A Parenting Plan is a written document of agreements regarding children. It can be agreements reached at mediation or it can be agreements you reached at the coffee shop or by email. The important part is that you and your child’s other parent have signed it and those signatures are witnessed, and it is dated.
However, a Parenting Plan is NOT a legally enforceable agreement. So why would you want one?
It’s not a legally enforceable document. This is a benefit if your separation is new and you need to test the agreement before making it water tight. If you think you’ll need a Consent Order in the future, test the Parenting Plan out for a little while to make sure it’s definitely going to work before formalising it. When separations are new, there’s often angst and high emotion. It’s okay to put some time and space between the date of separation and locking in agreements that might need to last 18 years or more!
It’s easy to change a Parenting Plan.
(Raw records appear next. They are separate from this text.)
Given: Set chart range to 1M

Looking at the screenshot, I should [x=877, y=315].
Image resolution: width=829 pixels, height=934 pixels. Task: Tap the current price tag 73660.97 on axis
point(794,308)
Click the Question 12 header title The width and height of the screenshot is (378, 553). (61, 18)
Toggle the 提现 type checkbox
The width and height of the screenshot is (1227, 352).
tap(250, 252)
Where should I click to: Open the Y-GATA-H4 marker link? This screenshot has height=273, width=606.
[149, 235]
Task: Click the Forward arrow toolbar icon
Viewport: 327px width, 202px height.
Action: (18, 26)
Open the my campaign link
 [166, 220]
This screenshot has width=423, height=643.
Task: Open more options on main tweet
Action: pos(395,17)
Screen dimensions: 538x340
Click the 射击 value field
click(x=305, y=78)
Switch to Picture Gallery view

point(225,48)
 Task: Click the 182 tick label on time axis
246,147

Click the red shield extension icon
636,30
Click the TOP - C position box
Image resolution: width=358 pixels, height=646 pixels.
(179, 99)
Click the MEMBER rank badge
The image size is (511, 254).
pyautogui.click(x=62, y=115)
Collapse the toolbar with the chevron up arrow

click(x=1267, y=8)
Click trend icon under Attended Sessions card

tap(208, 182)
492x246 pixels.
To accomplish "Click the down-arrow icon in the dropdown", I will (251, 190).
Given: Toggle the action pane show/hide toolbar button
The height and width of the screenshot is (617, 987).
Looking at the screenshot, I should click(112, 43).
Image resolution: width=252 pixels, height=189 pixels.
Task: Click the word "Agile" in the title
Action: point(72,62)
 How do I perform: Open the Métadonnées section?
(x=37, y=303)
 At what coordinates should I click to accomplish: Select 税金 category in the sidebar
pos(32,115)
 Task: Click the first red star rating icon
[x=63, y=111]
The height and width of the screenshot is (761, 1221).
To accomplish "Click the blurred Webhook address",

If there’s something that doesn’t work, you just write up a new plan and sign it.
A Parenting Plan is effective when things are going well and there is no reason to believe it won’t continue. The important thing is that you spent time talking, discussing and coming to agreement. If there’s still trust between you, a Parenting Plan might be all you need.
It’s not legally enforceable. If one parent packs up the kids and moves to the back of Burke, you cannot ask the Police to return the children nor can you go to Court and apply to have them returned. A Parenting Plan is a Gentleman’s Agreement. It is only valuable if both parties are sticking to it.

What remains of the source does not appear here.